*Problem*:
Please duplicate the rows below exactly, everything from the line that contains "764x532 pixels. At" down to the line that contains "pos(229,102)", including both of those lines.

== == ==

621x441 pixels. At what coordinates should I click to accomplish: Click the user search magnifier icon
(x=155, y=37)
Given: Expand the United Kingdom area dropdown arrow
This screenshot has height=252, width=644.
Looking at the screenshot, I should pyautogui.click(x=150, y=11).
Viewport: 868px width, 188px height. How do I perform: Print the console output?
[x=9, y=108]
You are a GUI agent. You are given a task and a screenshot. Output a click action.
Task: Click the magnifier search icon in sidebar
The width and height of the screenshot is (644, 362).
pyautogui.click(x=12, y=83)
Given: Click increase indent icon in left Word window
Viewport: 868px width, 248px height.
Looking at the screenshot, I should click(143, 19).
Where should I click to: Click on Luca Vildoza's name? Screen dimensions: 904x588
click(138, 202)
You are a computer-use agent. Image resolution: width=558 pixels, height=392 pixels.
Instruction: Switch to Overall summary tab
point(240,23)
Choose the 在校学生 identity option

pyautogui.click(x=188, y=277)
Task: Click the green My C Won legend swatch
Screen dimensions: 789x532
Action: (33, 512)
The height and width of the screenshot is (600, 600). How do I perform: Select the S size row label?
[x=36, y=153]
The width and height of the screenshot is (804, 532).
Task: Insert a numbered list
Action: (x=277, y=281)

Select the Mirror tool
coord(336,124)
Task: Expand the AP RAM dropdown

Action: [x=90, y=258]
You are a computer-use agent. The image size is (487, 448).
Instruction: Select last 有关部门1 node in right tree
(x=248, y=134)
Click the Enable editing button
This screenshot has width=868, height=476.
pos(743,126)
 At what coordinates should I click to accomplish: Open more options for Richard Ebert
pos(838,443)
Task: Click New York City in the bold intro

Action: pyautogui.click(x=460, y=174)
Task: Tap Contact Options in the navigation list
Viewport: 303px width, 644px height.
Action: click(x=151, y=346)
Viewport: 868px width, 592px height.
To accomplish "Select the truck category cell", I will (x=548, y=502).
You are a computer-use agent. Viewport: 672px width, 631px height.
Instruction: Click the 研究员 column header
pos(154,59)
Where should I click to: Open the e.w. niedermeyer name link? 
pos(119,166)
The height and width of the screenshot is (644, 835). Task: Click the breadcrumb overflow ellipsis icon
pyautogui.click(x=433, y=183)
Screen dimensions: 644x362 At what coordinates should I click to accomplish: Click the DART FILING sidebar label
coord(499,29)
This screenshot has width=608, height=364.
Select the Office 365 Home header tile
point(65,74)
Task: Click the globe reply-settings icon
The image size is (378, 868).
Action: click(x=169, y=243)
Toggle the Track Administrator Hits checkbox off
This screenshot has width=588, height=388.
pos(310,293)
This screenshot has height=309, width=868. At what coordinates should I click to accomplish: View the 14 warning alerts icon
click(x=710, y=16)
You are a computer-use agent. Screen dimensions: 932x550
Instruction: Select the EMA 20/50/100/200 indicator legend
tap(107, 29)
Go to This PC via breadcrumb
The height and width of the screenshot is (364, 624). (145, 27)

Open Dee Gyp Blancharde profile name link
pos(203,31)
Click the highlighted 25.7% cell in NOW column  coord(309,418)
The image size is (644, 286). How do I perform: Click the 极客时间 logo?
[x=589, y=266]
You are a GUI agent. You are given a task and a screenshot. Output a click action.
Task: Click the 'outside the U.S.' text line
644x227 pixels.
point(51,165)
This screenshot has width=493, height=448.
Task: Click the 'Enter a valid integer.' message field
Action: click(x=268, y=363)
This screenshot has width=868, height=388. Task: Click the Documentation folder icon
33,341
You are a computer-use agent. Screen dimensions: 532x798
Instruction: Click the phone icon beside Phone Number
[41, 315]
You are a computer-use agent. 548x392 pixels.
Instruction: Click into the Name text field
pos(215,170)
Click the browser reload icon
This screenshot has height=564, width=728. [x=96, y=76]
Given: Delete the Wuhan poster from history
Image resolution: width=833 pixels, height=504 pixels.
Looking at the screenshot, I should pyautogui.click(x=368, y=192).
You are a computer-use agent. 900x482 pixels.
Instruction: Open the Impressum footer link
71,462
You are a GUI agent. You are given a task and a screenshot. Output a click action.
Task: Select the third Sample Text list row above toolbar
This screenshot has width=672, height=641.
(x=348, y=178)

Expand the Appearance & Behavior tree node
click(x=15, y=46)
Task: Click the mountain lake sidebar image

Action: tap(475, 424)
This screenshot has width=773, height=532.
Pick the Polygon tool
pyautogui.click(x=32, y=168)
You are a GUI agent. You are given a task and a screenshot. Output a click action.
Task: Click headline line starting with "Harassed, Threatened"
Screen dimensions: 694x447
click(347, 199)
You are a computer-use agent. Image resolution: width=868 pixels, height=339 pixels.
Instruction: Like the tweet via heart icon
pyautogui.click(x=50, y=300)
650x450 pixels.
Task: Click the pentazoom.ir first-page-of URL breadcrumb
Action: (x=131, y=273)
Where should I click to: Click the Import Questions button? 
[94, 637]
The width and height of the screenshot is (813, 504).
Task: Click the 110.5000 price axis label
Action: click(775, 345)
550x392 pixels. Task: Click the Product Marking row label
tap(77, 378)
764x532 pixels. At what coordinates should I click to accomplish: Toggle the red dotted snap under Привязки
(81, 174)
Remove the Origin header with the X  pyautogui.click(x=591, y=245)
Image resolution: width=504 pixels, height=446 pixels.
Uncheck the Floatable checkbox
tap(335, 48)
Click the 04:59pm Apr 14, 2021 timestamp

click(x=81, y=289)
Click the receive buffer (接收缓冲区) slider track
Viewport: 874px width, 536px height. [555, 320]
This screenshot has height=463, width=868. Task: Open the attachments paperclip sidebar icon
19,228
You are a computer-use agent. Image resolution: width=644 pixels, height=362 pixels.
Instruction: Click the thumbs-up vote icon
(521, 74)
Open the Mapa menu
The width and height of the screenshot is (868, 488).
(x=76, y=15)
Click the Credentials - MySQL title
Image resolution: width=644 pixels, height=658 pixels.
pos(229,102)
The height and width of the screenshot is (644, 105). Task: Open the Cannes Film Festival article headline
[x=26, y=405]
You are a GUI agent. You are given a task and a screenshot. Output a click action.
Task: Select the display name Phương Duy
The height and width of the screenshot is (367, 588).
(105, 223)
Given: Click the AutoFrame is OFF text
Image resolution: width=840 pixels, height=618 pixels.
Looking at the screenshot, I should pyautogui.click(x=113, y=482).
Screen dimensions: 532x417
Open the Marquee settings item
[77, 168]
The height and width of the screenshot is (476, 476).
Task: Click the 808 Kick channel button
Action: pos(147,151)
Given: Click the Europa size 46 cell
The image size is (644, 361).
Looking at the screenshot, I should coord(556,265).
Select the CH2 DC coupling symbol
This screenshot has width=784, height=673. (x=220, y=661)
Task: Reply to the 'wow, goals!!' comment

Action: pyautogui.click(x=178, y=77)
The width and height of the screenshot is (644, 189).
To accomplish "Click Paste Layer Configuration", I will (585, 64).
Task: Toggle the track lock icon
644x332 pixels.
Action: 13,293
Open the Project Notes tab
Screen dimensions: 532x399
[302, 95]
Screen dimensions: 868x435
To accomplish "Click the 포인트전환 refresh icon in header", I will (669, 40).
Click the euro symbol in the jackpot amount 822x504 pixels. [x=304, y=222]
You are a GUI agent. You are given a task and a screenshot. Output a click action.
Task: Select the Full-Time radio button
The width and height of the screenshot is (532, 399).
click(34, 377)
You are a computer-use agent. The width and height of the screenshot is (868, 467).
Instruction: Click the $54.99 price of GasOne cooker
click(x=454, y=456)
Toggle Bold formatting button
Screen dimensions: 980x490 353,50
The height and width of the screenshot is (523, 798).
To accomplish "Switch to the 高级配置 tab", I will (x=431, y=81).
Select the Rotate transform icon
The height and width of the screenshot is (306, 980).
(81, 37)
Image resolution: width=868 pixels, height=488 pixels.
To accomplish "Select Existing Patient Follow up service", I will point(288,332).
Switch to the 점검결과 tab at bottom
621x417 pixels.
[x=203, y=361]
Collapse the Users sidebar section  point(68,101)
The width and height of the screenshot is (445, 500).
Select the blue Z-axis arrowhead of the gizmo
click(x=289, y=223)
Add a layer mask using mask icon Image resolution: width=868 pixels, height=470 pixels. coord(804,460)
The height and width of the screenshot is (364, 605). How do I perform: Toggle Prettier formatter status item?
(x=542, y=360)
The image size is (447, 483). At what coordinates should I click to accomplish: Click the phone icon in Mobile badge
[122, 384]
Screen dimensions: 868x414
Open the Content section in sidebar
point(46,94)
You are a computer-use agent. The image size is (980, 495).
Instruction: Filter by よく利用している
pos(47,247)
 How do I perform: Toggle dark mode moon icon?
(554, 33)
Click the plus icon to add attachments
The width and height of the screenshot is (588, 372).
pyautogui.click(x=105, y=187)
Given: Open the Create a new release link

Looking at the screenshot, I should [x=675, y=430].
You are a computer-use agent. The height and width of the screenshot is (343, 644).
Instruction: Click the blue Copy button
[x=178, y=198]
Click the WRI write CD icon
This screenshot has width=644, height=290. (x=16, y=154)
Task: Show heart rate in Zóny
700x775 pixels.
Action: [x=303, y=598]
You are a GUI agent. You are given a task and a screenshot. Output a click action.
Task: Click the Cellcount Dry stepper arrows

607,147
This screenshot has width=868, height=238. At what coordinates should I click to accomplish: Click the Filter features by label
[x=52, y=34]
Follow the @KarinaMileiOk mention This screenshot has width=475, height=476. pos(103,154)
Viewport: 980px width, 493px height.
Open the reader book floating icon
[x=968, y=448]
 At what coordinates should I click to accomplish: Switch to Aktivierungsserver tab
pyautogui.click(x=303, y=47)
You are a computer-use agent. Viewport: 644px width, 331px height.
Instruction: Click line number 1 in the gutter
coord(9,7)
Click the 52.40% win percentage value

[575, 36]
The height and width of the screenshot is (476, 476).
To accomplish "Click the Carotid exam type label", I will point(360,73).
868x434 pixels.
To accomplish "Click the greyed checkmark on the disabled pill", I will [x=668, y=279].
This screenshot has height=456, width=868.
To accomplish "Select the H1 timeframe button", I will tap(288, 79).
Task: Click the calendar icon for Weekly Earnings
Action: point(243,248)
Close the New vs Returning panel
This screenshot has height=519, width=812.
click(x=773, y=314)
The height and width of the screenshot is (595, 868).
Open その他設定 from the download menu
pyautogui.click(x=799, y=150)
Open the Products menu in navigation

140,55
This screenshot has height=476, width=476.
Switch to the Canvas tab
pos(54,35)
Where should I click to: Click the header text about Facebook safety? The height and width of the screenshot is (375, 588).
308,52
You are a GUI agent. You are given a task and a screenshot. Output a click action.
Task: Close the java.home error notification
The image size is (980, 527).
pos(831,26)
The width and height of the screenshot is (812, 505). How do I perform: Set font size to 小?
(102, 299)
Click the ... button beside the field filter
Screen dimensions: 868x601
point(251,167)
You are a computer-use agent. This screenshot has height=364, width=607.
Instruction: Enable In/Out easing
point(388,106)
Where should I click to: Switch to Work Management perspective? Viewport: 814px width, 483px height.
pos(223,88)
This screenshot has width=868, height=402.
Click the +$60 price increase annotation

== == ==

*In response*:
764x532 pixels. At what coordinates should I click to accomplish: Toggle the red dotted snap under Привязки
(81, 174)
Remove the Origin header with the X  pyautogui.click(x=591, y=245)
Image resolution: width=504 pixels, height=446 pixels.
Uncheck the Floatable checkbox
tap(335, 48)
Click the 04:59pm Apr 14, 2021 timestamp

click(x=81, y=289)
Click the receive buffer (接收缓冲区) slider track
Viewport: 874px width, 536px height. [555, 320]
This screenshot has height=463, width=868. Task: Open the attachments paperclip sidebar icon
19,228
You are a computer-use agent. Image resolution: width=644 pixels, height=362 pixels.
Instruction: Click the thumbs-up vote icon
(521, 74)
Open the Mapa menu
The width and height of the screenshot is (868, 488).
(x=76, y=15)
Click the Credentials - MySQL title
Image resolution: width=644 pixels, height=658 pixels.
pos(229,102)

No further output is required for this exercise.